Après la réforme : Limoge et Nancy perdent leur compétence.

Les affaires qui tombent territorialement dans le ressort des cours d’appel de

• Besançon, Dijon et Nancy sont désormais sous la compétence du TGI de Strasbourg,
• celles qui dépendent de la cour d’appel de Bourges sont sous la compétence du TGI de Paris,
• de la cour d’appel de Limoges sous la compétence du TGI de Bordeaux,
• et de la cour d’appel de Riom sous la compétence du TGI de Lyon.

Une assignation mal orientée peut faire perdre le droit à agir au titulaire d’un brevet

Depuis le 1er janvier 2006, doit figurer un nouvel article dans le Code de la propriété intellectuelle en application du décret du 30 décembre 2005 :

A la suite de l’article R. 631-1 modifié (limité aux certificats d’obtention végétale et maintenant l’ancienne liste de 10 tribunaux de grande instance compétents), est inséré un nouvel article R. 631-2 comme suit :

« Ainsi qu’il est dit à l’article R. 312-2-1 du code de l’organisation judiciaire, le siège et le ressort des tribunaux de grande instance appelés à connaître des actions en matière de brevets d’invention, de certificats d’utilité, de certificats complémentaires de protection et de topographies de produits semi-conducteurs en application des articles L. 611-2, L. 615-17 et L. 622-7 du code de la propriété intellectuelle sont fixés conformément au tableau IV sextiès annexé au code de l’organisation judiciaire. »

Or, force est de constater que le texte n’est pas modifié dans l’édition du Code de propriété intellectuelle Dalloz de janvier 2006 et paru en février 2006, et que le tableau annexé dans ce code par référence au Code de l’organisation judiciaire modifié n’est pas mis à jour.

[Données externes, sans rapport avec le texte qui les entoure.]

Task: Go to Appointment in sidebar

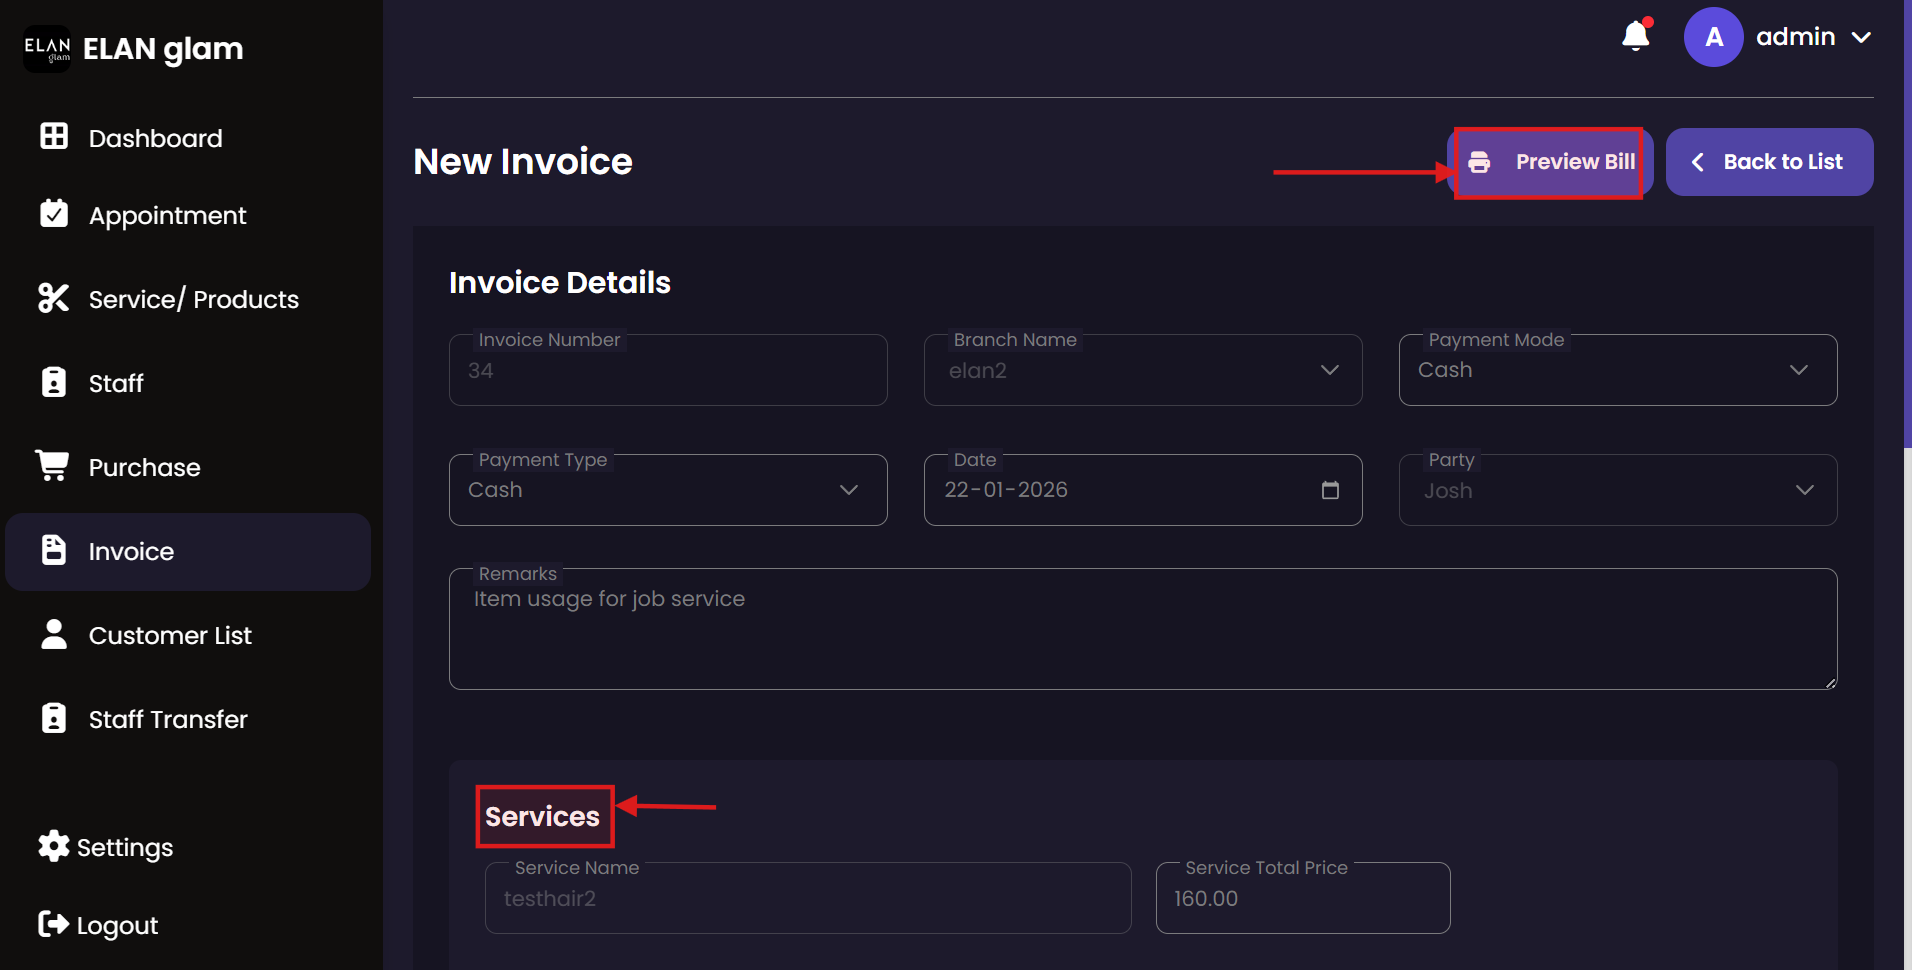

En outre, le site www.legifrance.gouv.fr ne permet pas un accès immédiat au tableau dans le code de la propriété intellectuelle, puisque ce dernier n’est censé figurer que dans le code de l’organisation judiciaire. Certains autres sites de praticiens reconnus dans le domaine de la propriété industrielle ont simplement omis de vérifier si la liste des tribunaux compétents qu’ils citaient dans leurs fiches pratiques étaient à jour.

Le risque est important et la vigilance doit être de mise.

La jurisprudence a sanctionné par la nullité une saisie contrefaçon, privant ainsi d’objet l’acte d’assignation subséquent, qui avait saisi un tribunal qui n’était pas compétent territorialement (TGI de Lille 20 décembre 2005 affaire Legrand, n°01/07937).

Il convient d’envisager qu’un tribunal incompétent matériellement en matière de brevets saisi par erreur par le titulaire du brevet n’interromprait pas non plus la prescription de 15 jours.

Cette mauvaise orientation a pour effet de faire perdre au titulaire de droit l’opportunité de faire valoir ses droits à l’encontre d’un contrefacteur. En effet, les délais fixés par le Code de la propriété intellectuelle ne sont pas interrompus par une assignation portée devant un tribunal incompétent (cf. nullité de plein droit de la saisie L 615-5 al. 4 du CPI).

La morale de cette histoire : il faut lire La Revue, ne pas se fier aux informations figurant sur des sites qui n’ont pas été actualisés, avoir un code à jour et rester aux aguets des décrets.